With only three dozen total members, the department punches far above its weight, making vital contributions in a range of research areas that include labor markets, global development, and contract law. Three former economics faculty who won the award while serving at MIT bring the total medal count to an astonishing nine.
Distinguished winners include:

Peter Diamond PhD ’63 (2010)
There’s the way the job market functions in theory, and then there is the reality. Institute Professor Emeritus Peter Diamond helped develop models to explain how “search frictions” affect how unemployment, job vacancies, and wages function in the real world, and how labor policy can help individuals and employers get their needs met.

Bengt Holmström (2016)
Contracts are essential in so many aspects of society, defining terms of cooperation and minimizing uncertainty. Professor Emeritus Bengt Holmström developed crucial theories analyzing how contracts work, as well as how they might be optimized for all parties. His work has impacted the way people design and govern companies and other institutions.

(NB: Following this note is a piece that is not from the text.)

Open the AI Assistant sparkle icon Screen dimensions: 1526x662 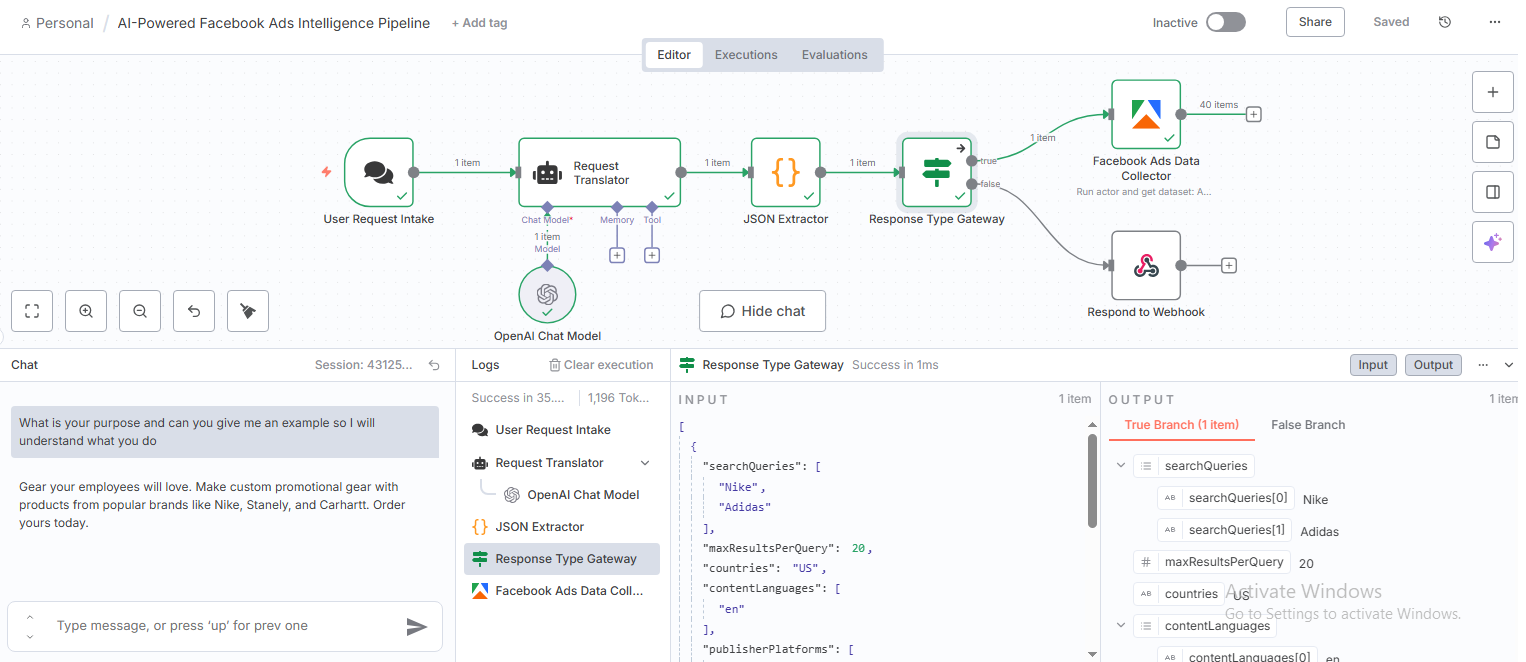1492,241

Abhijit Banerjee and Esther Duflo PhD ’99 (2019)
Pioneers in the field of developmental economics, Duflo and Banerjee have conducted innovative field experiments to shed new light on a variety of global development issues—including poverty, health care, education, and agriculture. Now the Ford Foundation International Professor of Economics and the Abdul Latif Jameel Professor of Poverty Alleviation and Development Economics, respectively, they’ve put theory into practice by cofounding the Abdul Latif Jameel Poverty Action Lab, alongside Professor Sendhil Mullainathan, in 2003, and developing programs over the years to alleviate poverty and disease around the world.

Joshua Angrist (2021)
Natural experiments, in which groups of people are studied in real-world situations rather than laboratory testing, are a crucial tool in economics. Ford Professor of Economics Joshua Angrist helped develop a new methodology for such experiments that better illustrate how people’s participation in programs around employment and education cause different outcomes in their lives and allow economists to draw conclusions about the effects of government policy in complex situations.

Daron Acemoglu (2024)
The most recent economics faculty member to join the Nobel Prize ranks, Institute Professor Daron Acemoglu researches global economics history. Winning the prize along with Simon Johnson PhD ’89, the Ronald A. Kurtz Professor of Entrepreneurship at the MIT Sloan School of Management, Acemoglu has examined the history of colonization to demonstrate how the strength of societal institutions can affect a country’s prosperity, demonstrating the importance of democracy and inclusivity to worldwide economic growth.